Another entry in the "human stuck in a nonhuman school" genre, which Rosario + Vampire was an entry of, with a previous review. Considering the target age of this title (10+) it is probably safe to say that this will be a less intense title to maintain that age rating. But as result of that all of the characters seem to have been flattened, simplified so not too be challenging to the reader. Neko doesn't seem to realize what she is getting herself into even as it is dangled in front of her while Miiko, once she is revealed as a cat, becomes a very stereotypical cat who just looks like a person. I guess I should be happy that Niiko doesn't have cat ears that no one seems to notice. There does appear to be secrets lying just out of sight to entice interest, but Neko is so low-key that she will have to be thrown into them to become involved. Who wants a protagonist that is that oblivious? Which is a shame, because I see some things here that remind me of the first couple of volumes of Harry Potter, but it seems like it won't reach that potential.

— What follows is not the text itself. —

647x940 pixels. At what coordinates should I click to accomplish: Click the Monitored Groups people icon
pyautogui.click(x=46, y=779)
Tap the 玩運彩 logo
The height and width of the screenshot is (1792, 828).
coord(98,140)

Animal Academy: Hakobune Hakusho, vol. 1 is also available from Right Stuf, Intl., an online retailer specializing in anime and manga


Tuesday, April 28, 2009

Maid War Chronicle, vol. 1

Presented by Ran
Published in the US by Del Rey

Slugline: At some point perverts stop being cute.

The Prince of Arbansol is about to go through his coronation and become king. Cacao, one of his six personal maids is hoping that will encourage Alex, the prince, to show some maturity because currently he is a major pervert who enjoys ordering his maids around way too much. Cacao is the only one of the maids who pushes back, having grown up in a circus and being a featured attraction there gave her self-confidence with the only reason for she currently being a maid is to save enough money to start her own business. But she is forced to flee with her fellow maids and the prince when the kingdom of Nowarle invades. Prince Alex claims that all he needs to retake his kingdom are beautiful women around him, well beautiful women armed with legendary magical weapons that usually are wielded by the realm's knights. Prince Alex's way around that little restriction is by creating an order of maid knights and immediately inducting all of his maids. Cacao gets a claymore sword and being the only one of the maids that has half a clue and any fighting experience, works to keep her fellow maids and Prince Alex alive.

This manga feels very old school, with a traditional pervert with a heart of gold and a whole array of characters named after food items. Those elements have been merged with the modern manga tradition of fan service via the use of maid uniforms whose skirts magically shorten when convenient. This is a light story, even by the normal standards that piece of fluff stories are measured by. The fight scenes are set up nicely and the fan service seemed mild, even with the gratuitous nudity. Or it could just be that I've been numbed by reading so much fan service. Still, the prince, despite the attempts to make him a funny and harmless pervert still makes my skin crawl and requires a major personality transplant to become tolerable.

Maid War Chronicle, vol. 1 is also available from Right Stuf, Intl., an online retailer specializing in anime and manga


Friday, April 24, 2009

Future Diary, vol. 1

By Sakae Esuno
Published in the US by TokyoPop

Slugline: Knowing the future means knowing how you are doomed.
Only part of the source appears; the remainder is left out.